Reti, celle e annunci. Ieri mattina c’è stato infatti un certo allarme per la notizia di un accordo tra il capo della Protezione Civile, Angelo Borrelli, e il capo della Polizia, Franco Gabrielli, che autorizzava l’utilizzo dei tabulati e delle celle telefoniche per identificare i contatti dei positivi al Covid-19. In realtà si è trattato di uno scambio di lettere in cui Borrelli chiedeva alla Polizia di aiutare le Asl (su loro sollecito) a reperire rapidamente i numeri di eventuali persone a rischio nei casi in cui il positivo non fosse in grado di fornirli o le Asl di trovarli.
Come se l’incertezza non bastasse, c’è poi la solita annuncite. Mentre la responsabile per l’Innovazione del Pd, Marianna Madia, chiede una norma e l’intervento del Parlamento, la ministra dei Trasporti, Paola De Micheli propone una sua app che dovrebbe gestire l’affollamento sui mezzi pubblici su modello cinese. Non si sa ancora come dovrebbe essere, ma intanto l’annuncia.

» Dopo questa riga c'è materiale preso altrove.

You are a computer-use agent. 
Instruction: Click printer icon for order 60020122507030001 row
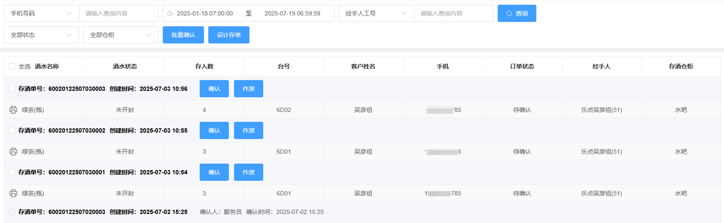pos(13,193)

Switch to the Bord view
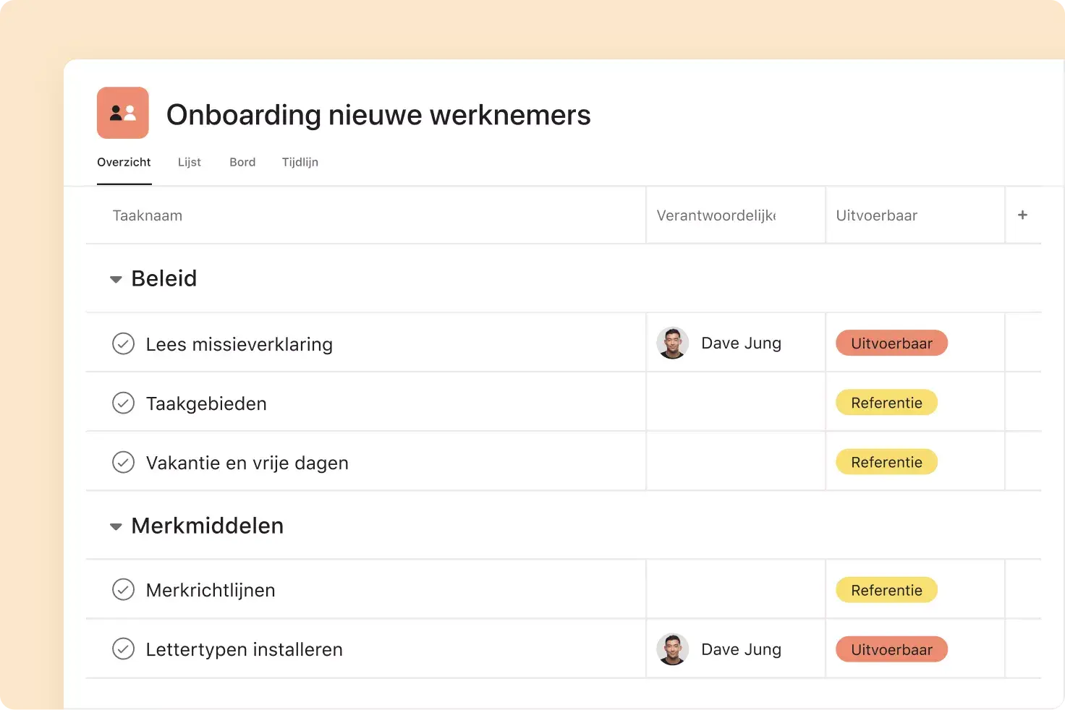click(x=242, y=162)
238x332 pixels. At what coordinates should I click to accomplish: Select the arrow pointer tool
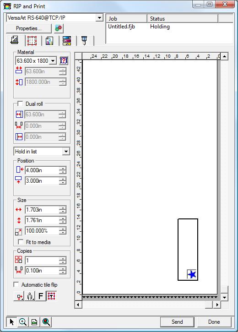click(11, 322)
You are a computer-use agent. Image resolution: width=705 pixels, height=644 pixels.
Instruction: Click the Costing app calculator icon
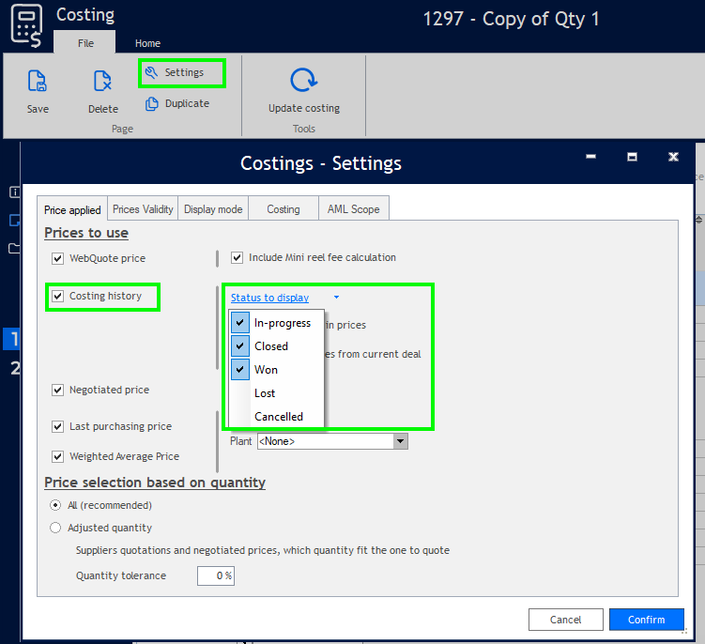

Toscana e il nodo regioni.Ne approfitta anche la Toscana che fa partire la sperimentazione di una app, nell’attesa di capire come il governo si porrà nei confronti delle Regioni: #acasainsalute monitora i casi positivi al Covid-19 ma può anche tracciare gli spostamenti. Sviluppata dal dipartimento di sanità regionale (e, a loro dire, pensata a prova di privacy) dovrebbe essere uno strumento parallelo allo screening di massa annunciato dal governatore Rossi con 400 mila test sierologici. Al momento può essere scaricata volontariamente dagli operatori sanitari e forze dell’ordine. Funziona così: una volta scaricata, si inseriscono i dati personali scansionando la tessera sanitaria. Poi si aggiorna lo status dopo il test. Si possono inserire anche i dati sui propri sintomi e registrare se si è entrati in contatto con casi positivi o sospetti. Questo permette di fare un tampone immediato all’utente, anche se il risultato del test sierologico è negativo. È un punto nodale della campagna, risalire in fretta ai contatti e testarli subito. Nelle ultime ore l’applicazione è stata scaricata da medici, infermieri e operatori di ospedali e Rsa fiorentine nonché dagli agenti della polizia penitenziaria del carcere di Livorno. Per le categorie più a rischio, la Regione ha promosso una campagna da 200 mila kit sierologici che saranno estesi per la “fase due” a tutti i lavoratori che rientreranno nelle fabbriche a maggio.
Al momento la app prevede una forma di geolocalizzazione volontaria per registrare il luogo dove è stato fatto il test. Si punta, però, a estendere la tracciabilità con un sistema Gps, ma questo potrà deciderlo solo il governo con un provvedimento. Eccola, ancora una volta, la grande incognita.